O ermitão se relaciona dessa forma com as anêmonas-do-mar. A espécie protege o ermitão com suas células urticantes, que afastam os predadores. Em troca, ela recebe os pedacinhos de alimentos que se desfazem quando o ermitão se alimenta. Além disso, a anêmona também aproveita o deslocamento junto com o caranguejo. O ermitão fica protegido de seus predadores e a anêmona ganha transporte, já que esse é um animal que não se move. Nessa protocooperação, os ermitões fazem proveito dos tentáculos delas e conseguem às vezes até algum tipo de camuflagem.
A saúde dos oceanos e a busca por sobrevivência do Ermitão
Segundo a Organização das Nações Unidas - ONU, há 13 mil pedaços de plástico em cada quilômetro do oceano e, por ano, o mar recebe cerca de 10 milhões de toneladas de plástico. Nesse ritmo, há estimativas que apontam que até 2050 haverá mais plásticos nos oceanos do que peixes.
O lixo nos oceanos é um dos maiores problemas atuais. Estima-se que dentro de aproximadamente 30 anos, haverá mais lixo do que peixes nos oceanos.
Infelizmente o lixo não é o único problema com o qual os oceanos precisam lidar. Há ainda a emissão de gases de efeito estufa na atmosfera, resultado da ação humana que também impacta nos oceanos. Esses gases foram e são capazes de mudar o ambiente marinho. Por meio do fenômeno, o oceano foi aquecido em 0,7 ° C desde o século XIX, e tem danificado corais e incentivado organismos a migrar para os pólos em busca de águas mais frescas.

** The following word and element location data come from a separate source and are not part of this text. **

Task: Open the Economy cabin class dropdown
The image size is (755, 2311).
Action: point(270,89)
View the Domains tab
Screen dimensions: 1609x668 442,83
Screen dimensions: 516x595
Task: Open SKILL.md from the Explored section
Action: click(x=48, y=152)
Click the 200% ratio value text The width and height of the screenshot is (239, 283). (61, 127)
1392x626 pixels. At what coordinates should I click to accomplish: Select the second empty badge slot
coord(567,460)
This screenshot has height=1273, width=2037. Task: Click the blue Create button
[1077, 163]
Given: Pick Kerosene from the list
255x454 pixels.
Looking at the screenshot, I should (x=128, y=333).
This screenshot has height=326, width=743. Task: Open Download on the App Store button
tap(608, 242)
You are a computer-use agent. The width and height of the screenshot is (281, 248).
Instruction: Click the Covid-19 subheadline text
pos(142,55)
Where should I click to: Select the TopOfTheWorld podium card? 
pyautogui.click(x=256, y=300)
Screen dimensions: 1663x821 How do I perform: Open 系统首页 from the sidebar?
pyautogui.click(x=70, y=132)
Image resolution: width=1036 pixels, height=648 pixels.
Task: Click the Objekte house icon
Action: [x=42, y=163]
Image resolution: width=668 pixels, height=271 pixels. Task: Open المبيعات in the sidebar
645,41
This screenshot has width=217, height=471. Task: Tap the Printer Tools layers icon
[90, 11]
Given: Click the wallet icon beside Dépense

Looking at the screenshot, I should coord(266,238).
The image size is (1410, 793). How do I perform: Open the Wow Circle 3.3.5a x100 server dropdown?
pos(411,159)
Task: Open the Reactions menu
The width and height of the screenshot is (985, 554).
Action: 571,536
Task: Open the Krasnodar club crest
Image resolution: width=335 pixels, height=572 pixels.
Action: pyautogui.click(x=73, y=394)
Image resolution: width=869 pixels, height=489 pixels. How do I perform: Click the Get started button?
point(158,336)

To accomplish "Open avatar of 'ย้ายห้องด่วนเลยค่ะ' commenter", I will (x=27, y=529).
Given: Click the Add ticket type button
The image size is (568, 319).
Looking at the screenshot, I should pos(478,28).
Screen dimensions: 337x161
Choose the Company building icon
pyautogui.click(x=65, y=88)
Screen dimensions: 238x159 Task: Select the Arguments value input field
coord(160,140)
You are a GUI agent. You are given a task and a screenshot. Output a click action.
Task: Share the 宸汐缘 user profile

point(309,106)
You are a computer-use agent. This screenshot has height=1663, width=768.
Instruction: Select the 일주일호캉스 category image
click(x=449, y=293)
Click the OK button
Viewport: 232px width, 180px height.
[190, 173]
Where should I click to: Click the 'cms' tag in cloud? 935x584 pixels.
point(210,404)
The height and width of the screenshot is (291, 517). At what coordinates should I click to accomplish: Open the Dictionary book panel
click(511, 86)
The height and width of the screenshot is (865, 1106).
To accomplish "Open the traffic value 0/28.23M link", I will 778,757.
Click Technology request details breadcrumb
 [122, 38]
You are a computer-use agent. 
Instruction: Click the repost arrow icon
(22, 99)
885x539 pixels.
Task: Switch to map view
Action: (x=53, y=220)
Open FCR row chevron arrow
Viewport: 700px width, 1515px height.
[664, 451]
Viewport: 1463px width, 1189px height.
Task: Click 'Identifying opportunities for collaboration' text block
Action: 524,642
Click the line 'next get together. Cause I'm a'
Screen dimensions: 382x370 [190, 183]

Além disso, a alta concentração de dióxido de carbono na água torna-as mais ácidas. Nesse cenário, diversas criaturas são prejudicadas, entre elas os caranguejos, cujas conchas de carbonato de cálcio sofrem com a alteração da química marinha.
O que resta para essas espécies é tentar sobreviver se adaptando ao ambiente modificado. Em 2017, o fotógrafo capixaba Leonardo Merçon registrou, em uma praia da ilha espanhola de Grã Canária, na costa da África, a cena de um peixe entrando e saindo de uma garrafa. Esse peixe era uma Maria-da-Toca, como é popularmente conhecido, uma espécie típica da região. Além da garrafa, usada como casa pelo peixe, haviam outros objetos jogados na localidade.
O ermitão também é uma espécie que por vezes já precisou se adaptar às condições modificadas pela ação humana nos oceanos. Em 2020, o registro da fotógrafa Shane Keena, de um caranguejo-eremita usando uma lata como carapaça, venceu na categoria “Conservação Marinha” do concurso internacional “Fotógrafo Subaquático de 2020”. A imagem foi capturada na ilha de Peleliu, na Micronésia.
A foto do ermitão nessa condição, feita por Shane, não é o primeiro registro da espécie usando objetos oriundos da poluição como carapaça. Como já mencionado, o caranguejo-eremita não possui carapaça em seu abdômen e, por isso, para se proteger adota conchas de outros animais. Na falta dessas conchas ou no excesso desses objetos no mar, a espécie acaba por usar um deles como “carapaça de proteção”, uma cena infeliz de se ver, mas que evidencia que o ermitão e outras espécies precisam sobreviver também a ação humana e os impactos dela nos oceanos.
Caranguejo-eremita (ou ermitão) utilizando uma lata como carapaça.
Ermitão do Muses
O Ermitão exposto no Muses é da espécie Petrochirus Diogenes, conhecido como ermitão gigante. A peça em exposição pesa em torno de 300g e o tamanho chega a uns 30cm. O Ermitão do Muses é uma peça que chegou ao museu em 2012 por meio de um projeto de pesquisa que realizava arrasto utilizando barco com rede.
Pesquisadores acreditam que o Ermitão surgiu durante o período jurássico, ou seja, há cerca de 199 milhões de anos atrás. O ermitão é uma espécie detritívora, ou seja, auxilia na ciclagem de nutrientes, nos ciclos biogeoquímico e ocupa diversas posições na cadeia trófica.